## [What this task involves]
Write every line of the rows below as a JSON list of strings, one string per line, skipping blank lines. Leave out the pictures.

## [Listing]
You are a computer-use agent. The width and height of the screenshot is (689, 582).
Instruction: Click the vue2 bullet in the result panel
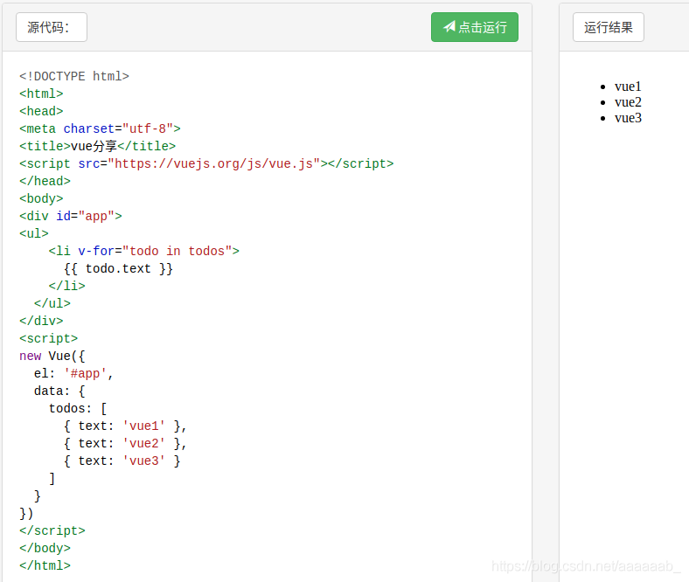pyautogui.click(x=628, y=102)
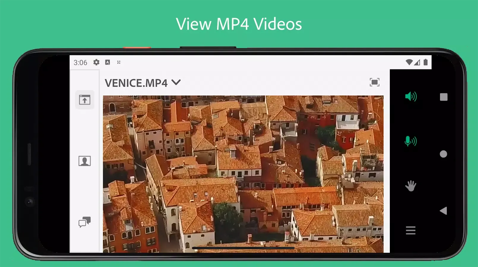Expand the VENICE.MP4 dropdown chevron
This screenshot has height=267, width=478.
coord(177,83)
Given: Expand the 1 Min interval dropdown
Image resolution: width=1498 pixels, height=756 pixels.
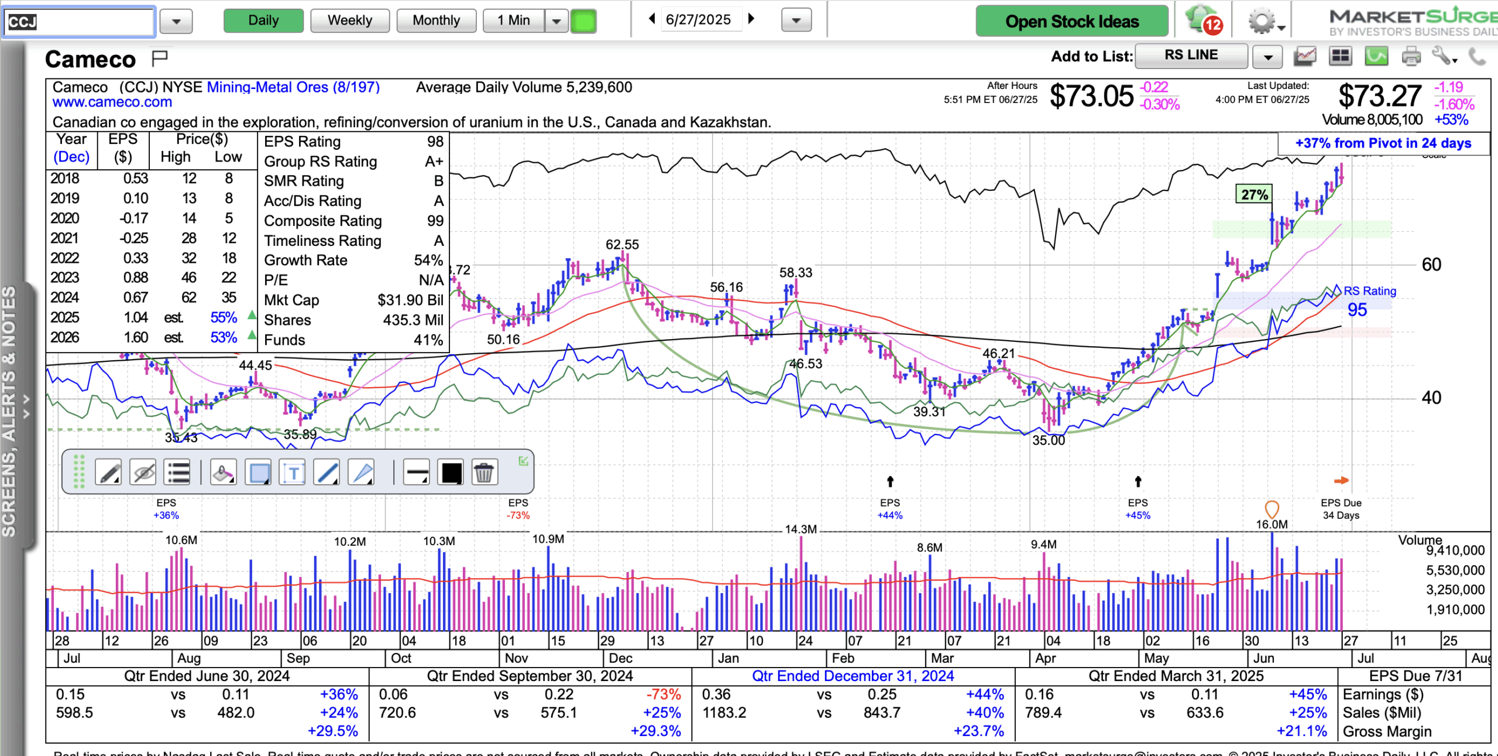Looking at the screenshot, I should click(556, 21).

## [Task solution]
[
  "You are a computer-use agent. The width and height of the screenshot is (689, 582).",
  "Instruction: Click the vue2 bullet in the result panel",
  "pyautogui.click(x=628, y=102)",
  "Expand the VENICE.MP4 dropdown chevron",
  "This screenshot has height=267, width=478.",
  "coord(177,83)",
  "Given: Expand the 1 Min interval dropdown",
  "Image resolution: width=1498 pixels, height=756 pixels.",
  "Looking at the screenshot, I should click(556, 21)."
]